Impacts of engineering baffles on the hyporheic exchange in a straight channel with floodplain

The hyporheic zone (HZ) is the region of saturated sediment surrounding a stream which connects surface water and groundwater flow. The overlying water with dissolved matters infiltrates into the HZ, stays there for some time and interacts with groundwater, and exfiltrates out of the HZ, resulting in hyporheic exchanges (HEs). The HEs support physicochemical and biological reactions that are essential to river ecosystem functions. In recent decades, more and more stream restoration projects involve the recovery of HE, however, effective guidance in restoring HE is still missing. Therefore, this study aims to examine the effectiveness of different engineering baffle designs in restoring HZ in a straight channel with floodplain. Both flume and numerical models coupling stream and groundwater flow were built. The flume model was built in a recirculating box to simulate different hydrological conditions (e.g., streamflow and groundwater flow) and baffle designs (e.g., baffle amplitude, interval). Tracer experiments were performed, and results were used to quantify the impacts of baffles designs on the HE fluxes.

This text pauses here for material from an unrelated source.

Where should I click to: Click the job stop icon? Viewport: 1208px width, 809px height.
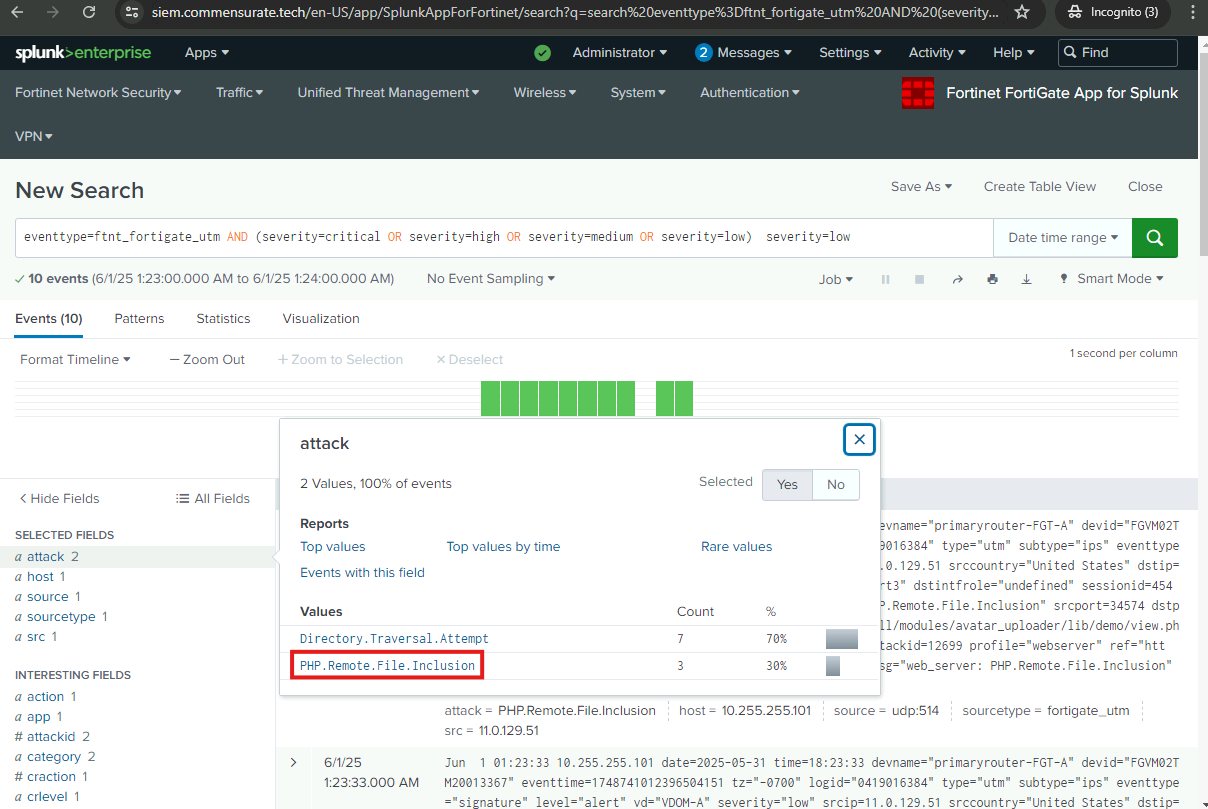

For the numerical models, the surface flow was simulated by solving Reynold-average Navier-Stokes (RANS) equations in two phases using volume of fluid method (VoF) in Fluent, while the groundwater flow was simulated by solving Richard’s equation in COMSOL. The numerical models were calibrated with experiments, and could output the flux, scale and median residence time (MRT) of the HE. For fixed baffle interval of four times the stream width, the flux and scale of HE peaked at baffle amplitude of around one third of stream width, while the MRT increased with increasing amplitude. For fixed baffle amplitude of one third of the stream width, the flux of HE peaked at baffle interval of around four times the stream width, the scale of HE was positively correlated to interval while the MTR had the lowest value at the interval of around two times the stream width. The results of this study directly benefit the development of practical baffle designs of river restoration.  The coupled models developed are also generally applicable to investigate the efficiency of different stream rehabilitation designs in restoring HZ.